Disks are disks, in the end
I have a farm of about 200TB of disk in a variety of arrays, from EMC, DotHill, Pillar and others. The drives range from 7200rpm SATA, in the one of the EMCs, the Pillar and some OEM Adaptec storage, through 10K SCSI in the elderly DotHills and on through 10K FC in the remaing EMCs. We don't do 15K because an 8-way assemblage of 7200rpm is enough performance on the read side and our writes are bursty enough that the battery-backed RAM on the arrays isolates us from write performance.
The reliability appears totally unconnected to the brand and specification of the storage on the sample sizes I have. The Pillar has 100-odd 500GB SATA spindles, and (reaches for large pieces of wood) hasn't dropped a spindle in 18 months, for a truly awesome MTBF. It supports a large Clearcase environment and a whole bunch of Oracle databases, so it takes a pounding. The EMCs, on the other hand, have suitably fairy-dust sprinkled FC drives, and at one point we were on first-name terms with their maintenance people. That, and the hideous botch on Clarrions where the failure of one of the leftmost disks causes the write cache to stop working, made for some entertainment for a few months. We'd had a bad batch: of course you tend to get all the disks in an array you buy from a single batch.

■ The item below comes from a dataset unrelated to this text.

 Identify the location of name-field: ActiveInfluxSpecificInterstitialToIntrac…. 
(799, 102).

The fun with the EMC SATA is that rebuilding an 8+1 RAID5 group to a hotspare with a centralised RAID controller is Not Quick: the Pillar improves on this (we've tested it) by having a RAID controller on each shelf to it can saturate the hot spare, but nonetheless rebuilding 500GB of parity is not rapid.

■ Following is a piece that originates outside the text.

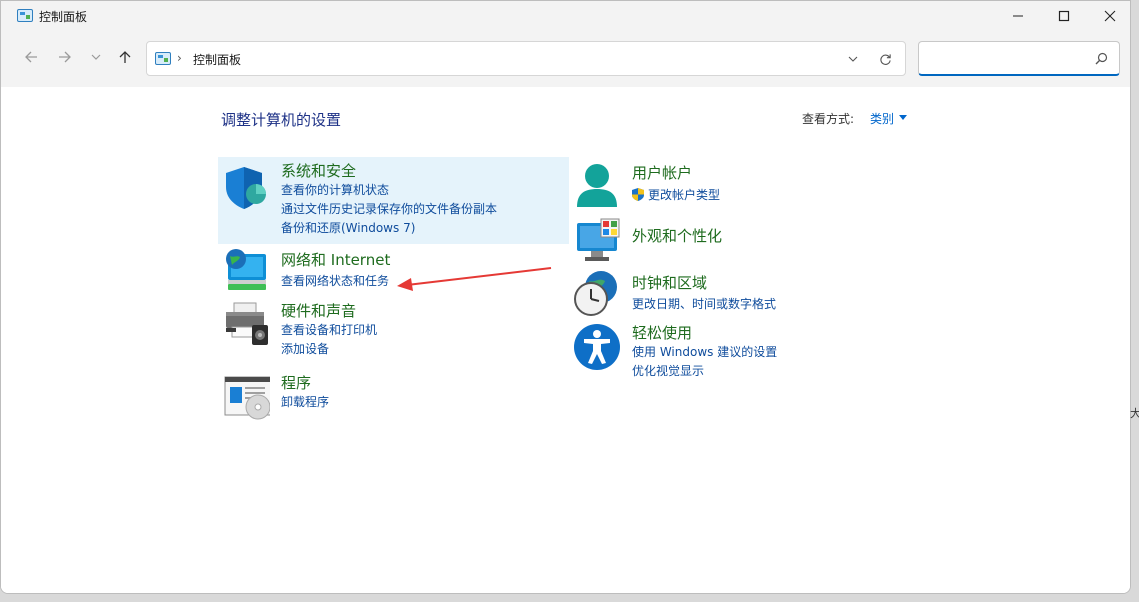 The height and width of the screenshot is (602, 1139). What do you see at coordinates (1007, 58) in the screenshot?
I see `search-input` at bounding box center [1007, 58].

But for the Time Capsule, the whole thing seems moot. Unless you have 20 small laptops, the duty cycle for a Time Capsule will be a spin up, some writes and a spin down a few times an hour. In fact, a disk designed for 24x7xpounding may not be the best bet: a drive optimised for frequent spin down, like a laptop drive, might be a better fit. Six 120GB SATA 2.5" laptop drives in a RAID6 assemblage would be the thing, wouldn't it?